== EXTRAIT DE PAGE ==

★ ★ ★ ★ ★ ★ ★

Face aux incertitudes judiciaires, il est bienvenu que le Tribunal judiciaire de Chartres ait saisi la Cour de cassation (n°21-70.013), qui, si elle estime les conditions de saisine remplies, répondra enfin à trois questions importantes que se posent les praticiens des baux commerciaux depuis un an et demi concernant les « loyers Covid ».

L’avis de la Cour, prévu le 5 octobre prochain, qui n’aura certes pas valeur contraignante, mais qui constituera un baromètre, est attendu de pied ferme, qu’il s’agisse des plaideurs, impatients de savoir quels leviers contractuels « marcheront », mais également des rédacteurs, qui devront en tirer les conséquences dans les actes à conclure.

  • Le preneur peut-il opposer l’exception d’inexécution pour refuser de payer les « loyers Covid » ?

L’exception d’inexécution désigne le refus d’une partie d’exécuter une obligation contractuelle exigible à raison de l’inexécution grave par l’autre partie de sa propre obligation (article 1219 du Code civil).

Dans le contexte de la crise sanitaire, pour refuser d’exécuter leur obligation de paiement, certains preneurs, empêchés d’exploiter leur local, ont soulevé le manquement grave à l’obligation de délivrance et/ou de jouissance paisible mise à la charge du bailleur (article 1719 du Code civil).

La Cour de cassation devra se prononcer sur le point de savoir si le manquement à ces obligations peut être constitué alors même que le bailleur n’a aucun pouvoir, ni contrôle sur l’événement ayant entraîné l’empêchement de l’exploitation.

★ ★ ★ ★ ★ ★ ★

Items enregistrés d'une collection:
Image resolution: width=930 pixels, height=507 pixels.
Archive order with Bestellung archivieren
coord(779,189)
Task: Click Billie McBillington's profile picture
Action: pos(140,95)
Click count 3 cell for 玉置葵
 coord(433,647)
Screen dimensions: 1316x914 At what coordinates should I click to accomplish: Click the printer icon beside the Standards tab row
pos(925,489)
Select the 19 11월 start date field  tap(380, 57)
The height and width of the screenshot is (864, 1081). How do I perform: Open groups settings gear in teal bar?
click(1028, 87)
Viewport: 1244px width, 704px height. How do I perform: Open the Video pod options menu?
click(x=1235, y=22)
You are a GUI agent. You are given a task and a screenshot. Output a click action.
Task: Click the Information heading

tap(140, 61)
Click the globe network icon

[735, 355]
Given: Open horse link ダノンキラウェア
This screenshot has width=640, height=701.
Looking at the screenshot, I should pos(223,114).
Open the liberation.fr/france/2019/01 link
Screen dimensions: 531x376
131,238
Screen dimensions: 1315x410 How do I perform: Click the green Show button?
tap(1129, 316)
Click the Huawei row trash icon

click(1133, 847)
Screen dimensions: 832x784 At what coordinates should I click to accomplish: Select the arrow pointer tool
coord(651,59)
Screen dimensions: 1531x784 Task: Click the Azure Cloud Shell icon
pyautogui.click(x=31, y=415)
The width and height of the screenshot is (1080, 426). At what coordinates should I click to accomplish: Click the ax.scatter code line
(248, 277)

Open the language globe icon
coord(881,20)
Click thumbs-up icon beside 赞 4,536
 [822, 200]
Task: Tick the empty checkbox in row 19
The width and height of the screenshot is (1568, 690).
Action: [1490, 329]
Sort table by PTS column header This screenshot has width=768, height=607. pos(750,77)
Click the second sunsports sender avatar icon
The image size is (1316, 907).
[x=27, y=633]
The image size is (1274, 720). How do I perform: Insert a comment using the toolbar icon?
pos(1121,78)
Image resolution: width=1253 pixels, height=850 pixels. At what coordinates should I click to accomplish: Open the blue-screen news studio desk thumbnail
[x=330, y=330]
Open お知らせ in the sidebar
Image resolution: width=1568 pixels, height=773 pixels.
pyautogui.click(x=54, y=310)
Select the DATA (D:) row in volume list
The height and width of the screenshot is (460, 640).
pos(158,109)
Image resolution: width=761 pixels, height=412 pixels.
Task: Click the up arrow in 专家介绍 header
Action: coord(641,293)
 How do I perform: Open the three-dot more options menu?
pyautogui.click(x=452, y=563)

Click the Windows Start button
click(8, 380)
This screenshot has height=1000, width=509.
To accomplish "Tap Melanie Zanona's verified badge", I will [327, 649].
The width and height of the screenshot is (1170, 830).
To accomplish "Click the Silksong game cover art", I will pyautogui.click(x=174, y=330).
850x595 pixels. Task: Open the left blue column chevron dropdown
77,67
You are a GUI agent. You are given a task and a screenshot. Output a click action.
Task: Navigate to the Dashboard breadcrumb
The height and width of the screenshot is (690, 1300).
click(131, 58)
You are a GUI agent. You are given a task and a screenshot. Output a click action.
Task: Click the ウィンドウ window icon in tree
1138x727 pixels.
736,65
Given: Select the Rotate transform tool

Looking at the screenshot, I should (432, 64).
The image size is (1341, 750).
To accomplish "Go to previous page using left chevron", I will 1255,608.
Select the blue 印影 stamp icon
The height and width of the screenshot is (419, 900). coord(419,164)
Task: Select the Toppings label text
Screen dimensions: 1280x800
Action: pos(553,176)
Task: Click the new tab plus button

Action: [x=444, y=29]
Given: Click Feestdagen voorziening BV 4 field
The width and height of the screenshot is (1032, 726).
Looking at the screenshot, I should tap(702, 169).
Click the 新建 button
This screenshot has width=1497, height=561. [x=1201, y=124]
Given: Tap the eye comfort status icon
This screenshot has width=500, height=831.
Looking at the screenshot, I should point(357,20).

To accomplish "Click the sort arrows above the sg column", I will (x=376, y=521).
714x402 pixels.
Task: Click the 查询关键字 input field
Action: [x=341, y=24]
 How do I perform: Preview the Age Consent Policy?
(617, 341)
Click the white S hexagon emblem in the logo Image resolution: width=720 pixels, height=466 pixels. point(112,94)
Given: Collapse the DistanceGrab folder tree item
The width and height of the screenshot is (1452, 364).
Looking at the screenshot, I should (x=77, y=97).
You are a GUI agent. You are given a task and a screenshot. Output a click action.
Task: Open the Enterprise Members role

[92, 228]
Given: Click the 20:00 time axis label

★ ★ ★ ★ ★ ★ ★

== CONSIGNES ==
• A. Recopiez, dans l'extrait sur les loyers Covid, le passage allant de « L’avis de la » jusqu'à « actes à conclure. » inclus.
• B. Selon l'extrait sur les loyers Covid, quel article du Code civil définit l'exception d'inexécution ?

== RÉPONSES PAR ITEM ==
• A.
L’avis de la Cour, prévu le 5 octobre prochain, qui n’aura certes pas valeur contraignante, mais qui constituera un baromètre, est attendu de pied ferme, qu’il s’agisse des plaideurs, impatients de savoir quels leviers contractuels « marcheront », mais également des rédacteurs, qui devront en tirer les conséquences dans les actes à conclure.

• B. L'article 1219 du Code civil.